**Required actions:**
a) Answer these questions from the passage below on the limitations of language models:
(i) How does the passage define hallucination?
(ii) What does the passage call the numerical representations that indexed data is converted into?
(iii) Which limitation does the passage tie to proprietary information?
b) In the passage below on the limitations of language models, echo the text from "Despite their power, language" to "seen proprietary information." word for word.

**Source document:**

++++++++

Overcoming Limitations: Addressing Common Challenges

Despite their power, language models have limitations:

Hallucination: Generating incorrect or non-existent information.
Knowledge Cut-off: Models are trained on data up to a certain point, meaning they lack recent information.
Lack of Attribution: Models don’t typically cite their sources.
Data Privacy: Models trained on public data haven’t seen proprietary information.
Limited Context Length: While increasing, the amount of text a model can process at once is finite.

To mitigate these, Retrieval Augmented Generation (RAG) is a popular solution. RAG involves indexing your own data, converting it into numerical representations (embeddings), and storing them in a database. When a query comes in, relevant chunks of your data are retrieved and provided to the language model as context, allowing it to generate answers based on your specific and up-to-date information. This approach can reduce hallucination, provide citations, use proprietary data, and make efficient use of context length.

++++++++

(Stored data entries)
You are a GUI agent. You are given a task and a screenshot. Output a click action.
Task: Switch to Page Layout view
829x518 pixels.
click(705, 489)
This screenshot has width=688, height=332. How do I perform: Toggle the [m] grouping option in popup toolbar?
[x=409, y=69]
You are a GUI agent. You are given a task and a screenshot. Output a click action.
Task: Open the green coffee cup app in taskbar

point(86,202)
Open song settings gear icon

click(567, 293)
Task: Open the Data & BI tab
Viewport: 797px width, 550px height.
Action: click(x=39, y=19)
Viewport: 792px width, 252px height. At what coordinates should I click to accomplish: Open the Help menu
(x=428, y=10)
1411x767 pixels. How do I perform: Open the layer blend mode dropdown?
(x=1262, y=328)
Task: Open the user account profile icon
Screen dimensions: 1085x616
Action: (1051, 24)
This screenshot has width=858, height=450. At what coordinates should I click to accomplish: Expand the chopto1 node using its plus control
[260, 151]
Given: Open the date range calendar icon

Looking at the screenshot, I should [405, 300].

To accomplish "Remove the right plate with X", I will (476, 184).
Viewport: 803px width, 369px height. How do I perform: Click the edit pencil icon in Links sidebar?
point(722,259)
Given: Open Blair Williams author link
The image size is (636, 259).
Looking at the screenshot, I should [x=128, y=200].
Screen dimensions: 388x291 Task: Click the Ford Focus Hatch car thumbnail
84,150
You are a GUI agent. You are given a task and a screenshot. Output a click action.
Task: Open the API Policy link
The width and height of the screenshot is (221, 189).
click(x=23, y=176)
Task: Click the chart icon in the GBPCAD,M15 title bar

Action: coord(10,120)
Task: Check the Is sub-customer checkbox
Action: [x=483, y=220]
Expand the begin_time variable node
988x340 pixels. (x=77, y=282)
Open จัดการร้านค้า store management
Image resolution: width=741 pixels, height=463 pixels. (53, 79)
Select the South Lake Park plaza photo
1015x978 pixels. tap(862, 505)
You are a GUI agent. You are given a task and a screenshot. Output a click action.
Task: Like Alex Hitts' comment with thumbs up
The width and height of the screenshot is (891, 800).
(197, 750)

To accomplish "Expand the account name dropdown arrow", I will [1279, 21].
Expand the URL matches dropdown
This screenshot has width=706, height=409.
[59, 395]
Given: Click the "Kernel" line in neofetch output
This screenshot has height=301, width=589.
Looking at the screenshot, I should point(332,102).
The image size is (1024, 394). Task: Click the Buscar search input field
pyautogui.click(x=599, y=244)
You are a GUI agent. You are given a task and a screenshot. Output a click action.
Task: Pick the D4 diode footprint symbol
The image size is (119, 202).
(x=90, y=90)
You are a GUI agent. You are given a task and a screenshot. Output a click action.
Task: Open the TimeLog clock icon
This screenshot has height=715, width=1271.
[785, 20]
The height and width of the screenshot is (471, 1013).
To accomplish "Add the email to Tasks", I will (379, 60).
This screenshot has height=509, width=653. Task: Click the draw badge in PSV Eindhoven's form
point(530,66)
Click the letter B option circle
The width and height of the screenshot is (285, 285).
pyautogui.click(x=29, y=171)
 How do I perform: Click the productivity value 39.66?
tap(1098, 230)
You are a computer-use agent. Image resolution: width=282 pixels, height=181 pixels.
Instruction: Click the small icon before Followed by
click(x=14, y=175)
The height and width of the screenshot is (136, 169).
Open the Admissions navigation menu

++++++++

**Answers to the exercise:**
a)
(i) Generating incorrect or non-existent information.
(ii) Embeddings.
(iii) Data privacy.

b)
Despite their power, language models have limitations:

Hallucination: Generating incorrect or non-existent information.
Knowledge Cut-off: Models are trained on data up to a certain point, meaning they lack recent information.
Lack of Attribution: Models don’t typically cite their sources.
Data Privacy: Models trained on public data haven’t seen proprietary information.